TREVISO - L’importante era che venisse accertata la responsabilità. Lo hanno detto i pubblici ministeri Massimo De Bortoli e Gabriella Cama, e lo hanno ripetuto in coro gli avvocati delle parti civili. Ma la sensazione, anzi la certezza, è che «questa condanna non restituirà un centesimo a nessuno». Parola dell’avvocato Luigi Fadalti, che da solo rappresentava 292 azionisti e risparmiatori che dopo il crac di Veneto Banca hanno perso tutto, o quasi. Quei 221 milioni di euro di confisca disposta dal tribunale di Treviso ai danni di Vincenzo Consoli, condannato a 4 anni per falso in prospetto e ostacolo alla vigilanza bancaria, significano poco o nulla dal punto di vista di una possibile aggressione al patrimonio dell’ex amministratore delegato ed ex direttore generale di Veneto Banca. «Chissà se ci sono o non ci sono quei soldi, e se ci fossero bisognerebbe trovarli - continua l’avvocato Fadalti - Le speranze sono in ogni caso pari a zero».
LA STRATEGIA
Il pronunciamento del tribunale di Treviso ha però un’altra funzione fondamentale: rimettere in corsa altre prospettive di indennizzo.
LA BATTAGLIA
All’udienza preliminare di sabato prossimo si costituiranno parte civile (cosa che non è stata fatta nel processo contro Consoli) anche i cosiddetti “piccoli risparmiatori”, che saranno rappresentati dall’avvocato Sergio Calvetti. «Questa condanna segna un punto importante per quanto riguarda la giustizia - afferma Calvetti - I prossimi procedimenti porteranno di conseguenza delle prove interne istruttorie anche contro la società di revisione PriceWaterHouse Coopers che apriranno un’altra strada». I passi sono già segnati.

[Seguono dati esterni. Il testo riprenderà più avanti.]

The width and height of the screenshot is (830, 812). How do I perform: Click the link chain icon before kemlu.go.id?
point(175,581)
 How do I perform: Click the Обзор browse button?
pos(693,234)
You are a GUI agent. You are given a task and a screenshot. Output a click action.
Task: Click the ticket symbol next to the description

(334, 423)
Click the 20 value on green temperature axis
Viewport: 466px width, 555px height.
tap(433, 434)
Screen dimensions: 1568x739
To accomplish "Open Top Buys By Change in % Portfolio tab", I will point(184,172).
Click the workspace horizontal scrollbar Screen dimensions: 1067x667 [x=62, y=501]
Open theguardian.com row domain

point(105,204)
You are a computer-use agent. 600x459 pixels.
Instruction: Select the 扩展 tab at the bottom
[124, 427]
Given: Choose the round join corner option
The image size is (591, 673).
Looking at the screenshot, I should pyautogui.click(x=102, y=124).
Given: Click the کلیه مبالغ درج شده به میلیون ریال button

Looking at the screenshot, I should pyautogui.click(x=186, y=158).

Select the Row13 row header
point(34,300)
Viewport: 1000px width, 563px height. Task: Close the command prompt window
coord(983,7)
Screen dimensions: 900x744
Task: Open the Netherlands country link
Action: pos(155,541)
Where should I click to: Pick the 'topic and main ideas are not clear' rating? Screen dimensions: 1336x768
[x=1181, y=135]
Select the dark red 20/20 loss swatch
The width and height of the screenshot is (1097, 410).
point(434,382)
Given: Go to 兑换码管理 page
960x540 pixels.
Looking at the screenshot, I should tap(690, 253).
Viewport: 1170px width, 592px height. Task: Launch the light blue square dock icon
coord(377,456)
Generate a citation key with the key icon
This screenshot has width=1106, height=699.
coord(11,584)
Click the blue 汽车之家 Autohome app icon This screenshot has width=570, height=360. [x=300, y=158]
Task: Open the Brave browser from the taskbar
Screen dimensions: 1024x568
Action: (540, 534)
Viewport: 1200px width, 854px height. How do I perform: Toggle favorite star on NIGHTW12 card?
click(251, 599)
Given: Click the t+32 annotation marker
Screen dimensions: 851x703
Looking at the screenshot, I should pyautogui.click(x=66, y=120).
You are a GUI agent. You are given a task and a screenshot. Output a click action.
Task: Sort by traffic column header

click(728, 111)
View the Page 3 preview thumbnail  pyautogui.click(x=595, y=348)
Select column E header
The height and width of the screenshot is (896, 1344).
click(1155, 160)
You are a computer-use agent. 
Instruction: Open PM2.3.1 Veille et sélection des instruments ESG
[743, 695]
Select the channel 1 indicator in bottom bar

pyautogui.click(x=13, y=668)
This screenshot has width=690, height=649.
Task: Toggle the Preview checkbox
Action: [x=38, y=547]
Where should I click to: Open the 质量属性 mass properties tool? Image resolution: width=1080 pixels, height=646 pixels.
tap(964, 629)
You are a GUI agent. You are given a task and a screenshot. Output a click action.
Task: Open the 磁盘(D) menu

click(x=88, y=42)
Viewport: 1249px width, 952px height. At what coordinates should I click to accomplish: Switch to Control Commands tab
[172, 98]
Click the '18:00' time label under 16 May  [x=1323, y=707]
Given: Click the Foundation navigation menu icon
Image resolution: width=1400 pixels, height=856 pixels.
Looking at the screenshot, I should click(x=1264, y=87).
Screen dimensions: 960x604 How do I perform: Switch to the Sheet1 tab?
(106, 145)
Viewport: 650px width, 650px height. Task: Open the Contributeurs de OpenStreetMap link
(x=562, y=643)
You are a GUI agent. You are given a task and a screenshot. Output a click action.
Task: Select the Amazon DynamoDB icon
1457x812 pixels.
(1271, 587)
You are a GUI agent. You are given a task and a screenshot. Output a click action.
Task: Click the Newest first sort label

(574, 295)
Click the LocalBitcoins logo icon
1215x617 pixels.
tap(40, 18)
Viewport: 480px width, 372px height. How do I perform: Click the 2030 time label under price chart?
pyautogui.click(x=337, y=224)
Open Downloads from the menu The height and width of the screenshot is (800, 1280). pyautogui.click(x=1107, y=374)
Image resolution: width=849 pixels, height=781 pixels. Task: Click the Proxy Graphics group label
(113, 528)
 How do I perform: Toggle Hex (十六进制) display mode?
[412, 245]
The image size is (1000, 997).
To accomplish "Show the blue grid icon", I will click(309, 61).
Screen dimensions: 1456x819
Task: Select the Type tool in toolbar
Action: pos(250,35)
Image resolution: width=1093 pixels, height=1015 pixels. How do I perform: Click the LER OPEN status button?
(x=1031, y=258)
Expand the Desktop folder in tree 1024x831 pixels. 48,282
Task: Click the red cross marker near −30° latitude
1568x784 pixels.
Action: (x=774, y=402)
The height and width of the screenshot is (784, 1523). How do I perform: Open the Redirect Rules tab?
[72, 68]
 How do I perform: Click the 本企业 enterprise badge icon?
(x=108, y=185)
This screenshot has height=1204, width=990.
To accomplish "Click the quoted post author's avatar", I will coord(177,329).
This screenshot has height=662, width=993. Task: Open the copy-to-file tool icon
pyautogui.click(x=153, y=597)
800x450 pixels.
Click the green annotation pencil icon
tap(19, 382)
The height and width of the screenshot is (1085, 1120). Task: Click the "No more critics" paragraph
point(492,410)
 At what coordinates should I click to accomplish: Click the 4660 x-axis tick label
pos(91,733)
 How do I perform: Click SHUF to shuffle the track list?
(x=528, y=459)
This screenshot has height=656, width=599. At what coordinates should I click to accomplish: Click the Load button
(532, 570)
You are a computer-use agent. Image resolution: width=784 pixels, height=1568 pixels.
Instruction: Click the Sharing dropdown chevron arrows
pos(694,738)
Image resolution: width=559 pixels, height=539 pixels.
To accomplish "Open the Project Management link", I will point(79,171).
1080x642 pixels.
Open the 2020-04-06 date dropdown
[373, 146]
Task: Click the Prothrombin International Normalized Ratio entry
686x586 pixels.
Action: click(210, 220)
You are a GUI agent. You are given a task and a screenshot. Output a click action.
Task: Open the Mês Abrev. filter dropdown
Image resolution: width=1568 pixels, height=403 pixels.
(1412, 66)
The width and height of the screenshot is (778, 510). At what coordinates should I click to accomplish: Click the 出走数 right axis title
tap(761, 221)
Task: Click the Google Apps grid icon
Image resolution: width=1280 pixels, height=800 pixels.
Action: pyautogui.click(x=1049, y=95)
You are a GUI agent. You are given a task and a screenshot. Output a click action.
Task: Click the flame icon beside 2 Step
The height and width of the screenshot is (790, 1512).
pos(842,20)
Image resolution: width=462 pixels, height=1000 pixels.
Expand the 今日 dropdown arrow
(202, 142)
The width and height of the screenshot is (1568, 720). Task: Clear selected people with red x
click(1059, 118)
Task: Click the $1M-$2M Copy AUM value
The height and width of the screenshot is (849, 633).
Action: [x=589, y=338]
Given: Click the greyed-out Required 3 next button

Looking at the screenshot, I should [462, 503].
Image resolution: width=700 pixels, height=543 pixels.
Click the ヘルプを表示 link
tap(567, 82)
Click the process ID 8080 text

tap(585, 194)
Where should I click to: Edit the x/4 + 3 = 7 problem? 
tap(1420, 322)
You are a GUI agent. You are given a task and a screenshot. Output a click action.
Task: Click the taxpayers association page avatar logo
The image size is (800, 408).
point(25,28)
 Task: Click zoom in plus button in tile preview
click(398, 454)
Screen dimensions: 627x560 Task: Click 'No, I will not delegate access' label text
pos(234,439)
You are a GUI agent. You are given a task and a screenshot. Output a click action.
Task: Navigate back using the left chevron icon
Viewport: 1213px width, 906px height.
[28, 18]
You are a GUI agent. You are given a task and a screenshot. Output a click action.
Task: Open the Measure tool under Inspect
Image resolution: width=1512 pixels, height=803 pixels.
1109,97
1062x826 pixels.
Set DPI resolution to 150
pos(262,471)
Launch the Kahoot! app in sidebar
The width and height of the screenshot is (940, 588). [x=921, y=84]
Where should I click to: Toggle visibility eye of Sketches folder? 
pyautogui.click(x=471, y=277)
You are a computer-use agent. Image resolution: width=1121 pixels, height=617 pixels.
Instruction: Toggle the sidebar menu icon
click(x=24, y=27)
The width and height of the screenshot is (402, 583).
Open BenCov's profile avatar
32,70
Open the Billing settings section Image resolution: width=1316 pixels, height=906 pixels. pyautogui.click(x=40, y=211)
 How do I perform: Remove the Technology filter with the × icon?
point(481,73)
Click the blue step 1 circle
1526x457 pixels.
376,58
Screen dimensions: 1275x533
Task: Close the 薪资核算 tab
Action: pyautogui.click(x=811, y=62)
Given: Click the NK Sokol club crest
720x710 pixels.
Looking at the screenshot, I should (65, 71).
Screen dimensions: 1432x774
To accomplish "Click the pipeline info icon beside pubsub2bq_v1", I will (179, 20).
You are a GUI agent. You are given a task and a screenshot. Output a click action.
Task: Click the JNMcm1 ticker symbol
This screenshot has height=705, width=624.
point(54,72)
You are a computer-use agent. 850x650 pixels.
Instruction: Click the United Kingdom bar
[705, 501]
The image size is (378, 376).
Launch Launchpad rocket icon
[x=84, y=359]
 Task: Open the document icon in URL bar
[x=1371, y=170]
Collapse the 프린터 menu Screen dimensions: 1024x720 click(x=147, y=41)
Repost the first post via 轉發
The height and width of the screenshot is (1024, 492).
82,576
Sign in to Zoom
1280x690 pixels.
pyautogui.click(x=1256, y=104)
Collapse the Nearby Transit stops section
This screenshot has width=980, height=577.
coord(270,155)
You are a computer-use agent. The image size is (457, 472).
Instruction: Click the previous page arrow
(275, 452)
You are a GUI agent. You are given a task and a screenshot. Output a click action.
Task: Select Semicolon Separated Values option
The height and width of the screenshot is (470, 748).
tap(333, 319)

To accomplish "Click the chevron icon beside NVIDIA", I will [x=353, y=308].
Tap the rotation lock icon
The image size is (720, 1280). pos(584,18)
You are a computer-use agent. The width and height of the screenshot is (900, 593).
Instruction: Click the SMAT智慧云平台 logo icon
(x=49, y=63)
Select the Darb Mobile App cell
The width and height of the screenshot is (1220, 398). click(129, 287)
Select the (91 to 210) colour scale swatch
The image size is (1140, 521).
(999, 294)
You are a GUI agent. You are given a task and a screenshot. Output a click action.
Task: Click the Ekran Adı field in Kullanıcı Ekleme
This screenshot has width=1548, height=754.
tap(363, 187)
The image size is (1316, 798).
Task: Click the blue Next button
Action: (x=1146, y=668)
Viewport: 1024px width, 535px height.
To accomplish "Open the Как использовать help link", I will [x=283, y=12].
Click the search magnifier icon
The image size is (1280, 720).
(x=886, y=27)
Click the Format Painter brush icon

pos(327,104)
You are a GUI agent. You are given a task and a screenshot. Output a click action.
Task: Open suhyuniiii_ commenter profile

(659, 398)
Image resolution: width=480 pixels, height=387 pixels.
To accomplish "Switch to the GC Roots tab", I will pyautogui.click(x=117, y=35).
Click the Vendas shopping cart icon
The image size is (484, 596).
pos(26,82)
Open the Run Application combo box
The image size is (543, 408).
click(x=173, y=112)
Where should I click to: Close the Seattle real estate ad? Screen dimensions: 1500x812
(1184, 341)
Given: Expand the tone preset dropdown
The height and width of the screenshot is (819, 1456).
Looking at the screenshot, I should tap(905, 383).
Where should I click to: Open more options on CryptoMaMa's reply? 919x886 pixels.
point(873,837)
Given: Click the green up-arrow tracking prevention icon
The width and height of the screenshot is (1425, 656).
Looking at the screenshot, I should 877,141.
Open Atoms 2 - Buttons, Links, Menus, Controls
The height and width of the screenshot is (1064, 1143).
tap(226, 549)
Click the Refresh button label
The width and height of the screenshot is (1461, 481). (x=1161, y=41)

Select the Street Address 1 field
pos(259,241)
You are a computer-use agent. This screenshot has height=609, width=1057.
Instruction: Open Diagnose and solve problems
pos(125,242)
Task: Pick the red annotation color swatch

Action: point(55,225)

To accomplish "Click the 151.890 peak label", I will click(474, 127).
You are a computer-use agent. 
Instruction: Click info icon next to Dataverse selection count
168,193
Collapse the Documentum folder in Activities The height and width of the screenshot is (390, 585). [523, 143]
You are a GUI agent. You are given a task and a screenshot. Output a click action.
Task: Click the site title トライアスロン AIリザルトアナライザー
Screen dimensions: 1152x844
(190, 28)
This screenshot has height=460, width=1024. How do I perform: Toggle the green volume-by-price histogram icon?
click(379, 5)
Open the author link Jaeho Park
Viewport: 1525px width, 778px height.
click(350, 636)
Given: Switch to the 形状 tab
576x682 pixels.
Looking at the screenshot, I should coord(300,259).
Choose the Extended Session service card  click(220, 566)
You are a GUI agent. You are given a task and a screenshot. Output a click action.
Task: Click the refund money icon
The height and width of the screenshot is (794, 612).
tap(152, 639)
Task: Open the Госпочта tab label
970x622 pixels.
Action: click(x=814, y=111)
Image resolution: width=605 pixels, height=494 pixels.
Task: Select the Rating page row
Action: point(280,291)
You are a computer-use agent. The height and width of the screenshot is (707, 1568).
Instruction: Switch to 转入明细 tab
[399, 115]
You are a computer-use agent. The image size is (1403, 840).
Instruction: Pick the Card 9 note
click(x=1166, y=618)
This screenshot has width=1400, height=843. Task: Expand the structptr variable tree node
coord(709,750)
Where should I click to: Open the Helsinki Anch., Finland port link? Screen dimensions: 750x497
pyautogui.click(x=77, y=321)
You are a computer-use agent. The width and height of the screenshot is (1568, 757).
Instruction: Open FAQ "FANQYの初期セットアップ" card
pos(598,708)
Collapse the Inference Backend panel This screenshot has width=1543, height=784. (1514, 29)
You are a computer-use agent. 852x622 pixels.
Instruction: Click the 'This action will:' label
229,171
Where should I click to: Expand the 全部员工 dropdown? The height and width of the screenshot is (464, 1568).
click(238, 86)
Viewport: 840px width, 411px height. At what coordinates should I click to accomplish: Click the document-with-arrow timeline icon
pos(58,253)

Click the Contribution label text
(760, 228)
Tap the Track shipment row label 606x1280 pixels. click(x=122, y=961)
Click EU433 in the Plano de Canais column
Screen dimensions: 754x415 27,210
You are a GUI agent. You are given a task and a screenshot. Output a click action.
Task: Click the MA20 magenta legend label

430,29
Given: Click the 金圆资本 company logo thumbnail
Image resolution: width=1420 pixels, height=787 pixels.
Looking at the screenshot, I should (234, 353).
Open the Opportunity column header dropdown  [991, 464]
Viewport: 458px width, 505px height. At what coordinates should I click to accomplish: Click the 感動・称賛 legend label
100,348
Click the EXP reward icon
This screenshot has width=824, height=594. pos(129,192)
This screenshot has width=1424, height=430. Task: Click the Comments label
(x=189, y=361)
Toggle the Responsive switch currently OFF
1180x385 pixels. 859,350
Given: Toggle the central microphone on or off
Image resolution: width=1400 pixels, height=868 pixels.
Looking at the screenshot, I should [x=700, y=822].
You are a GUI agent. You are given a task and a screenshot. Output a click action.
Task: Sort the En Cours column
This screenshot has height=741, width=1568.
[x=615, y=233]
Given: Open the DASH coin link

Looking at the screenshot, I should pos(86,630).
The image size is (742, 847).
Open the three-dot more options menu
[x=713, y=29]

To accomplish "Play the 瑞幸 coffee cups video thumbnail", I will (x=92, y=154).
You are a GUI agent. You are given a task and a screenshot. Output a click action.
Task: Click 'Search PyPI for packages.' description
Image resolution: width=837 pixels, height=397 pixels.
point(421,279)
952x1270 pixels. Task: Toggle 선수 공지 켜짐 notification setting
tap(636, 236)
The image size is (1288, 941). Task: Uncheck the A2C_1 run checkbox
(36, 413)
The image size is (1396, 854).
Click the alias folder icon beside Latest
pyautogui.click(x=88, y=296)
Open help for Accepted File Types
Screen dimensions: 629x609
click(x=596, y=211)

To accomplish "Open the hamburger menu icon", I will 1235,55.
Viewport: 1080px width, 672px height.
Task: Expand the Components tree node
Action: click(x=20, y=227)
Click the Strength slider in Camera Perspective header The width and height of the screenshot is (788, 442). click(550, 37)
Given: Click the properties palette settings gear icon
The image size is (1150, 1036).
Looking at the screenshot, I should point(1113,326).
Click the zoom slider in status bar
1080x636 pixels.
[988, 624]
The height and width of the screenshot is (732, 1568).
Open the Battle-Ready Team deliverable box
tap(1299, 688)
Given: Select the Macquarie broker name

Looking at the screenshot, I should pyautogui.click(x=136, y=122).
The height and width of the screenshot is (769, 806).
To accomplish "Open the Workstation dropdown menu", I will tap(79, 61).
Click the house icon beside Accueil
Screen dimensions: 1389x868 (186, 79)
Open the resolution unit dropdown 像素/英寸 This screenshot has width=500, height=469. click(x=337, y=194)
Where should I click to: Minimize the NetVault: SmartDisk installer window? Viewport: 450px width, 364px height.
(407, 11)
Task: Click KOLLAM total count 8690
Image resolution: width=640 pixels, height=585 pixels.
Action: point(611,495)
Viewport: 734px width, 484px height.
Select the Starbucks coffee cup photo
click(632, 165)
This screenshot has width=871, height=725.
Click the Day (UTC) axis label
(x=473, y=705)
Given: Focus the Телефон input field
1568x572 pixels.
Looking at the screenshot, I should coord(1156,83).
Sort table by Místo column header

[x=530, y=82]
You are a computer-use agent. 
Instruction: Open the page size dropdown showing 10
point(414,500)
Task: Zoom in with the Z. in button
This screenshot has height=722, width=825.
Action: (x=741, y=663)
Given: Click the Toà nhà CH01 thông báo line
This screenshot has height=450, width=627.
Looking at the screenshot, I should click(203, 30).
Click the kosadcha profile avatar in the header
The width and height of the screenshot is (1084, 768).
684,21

I risparmiatori andranno a battere cassa proprio alla Pwc, ma non solo. «Un altro bersaglio sarà Intesa San Paolo - continua l’avvocato Calvetti - Sarà promossa un’azione residuale per arricchimento senza giusta causa. L’istituto, con il decreto del giugno 2017, è stato inibito dal rispondere dei debiti delle ex popolari, ma con i numeri che verranno fuori nei processi si vedrà che la vendita è stata sottostimata di circa 500 milioni. Soldi che torneranno ai risparmiatori. Già dal primo semestre 2017 è emerso infatti un aumento di fatturato e di utile, specialmente in Veneto, da parte di Intesa San Paolo che dovrà determinare una comparazione economica tra la differenza del valore di cessione e il valore reale». Se dal Fir si è potuto rientrare del 30% delle somme perdute, l’obiettivo è di recuperare un altro 30% dalla Pwc e tra il 15% e il 20% da Intesa San Paolo. «E poi chiederemo la messa in liquidazione della Pwc - chiude Calvetti - È uno scandalo che continui a danneggiare i piccoli azionisti di banche e di società».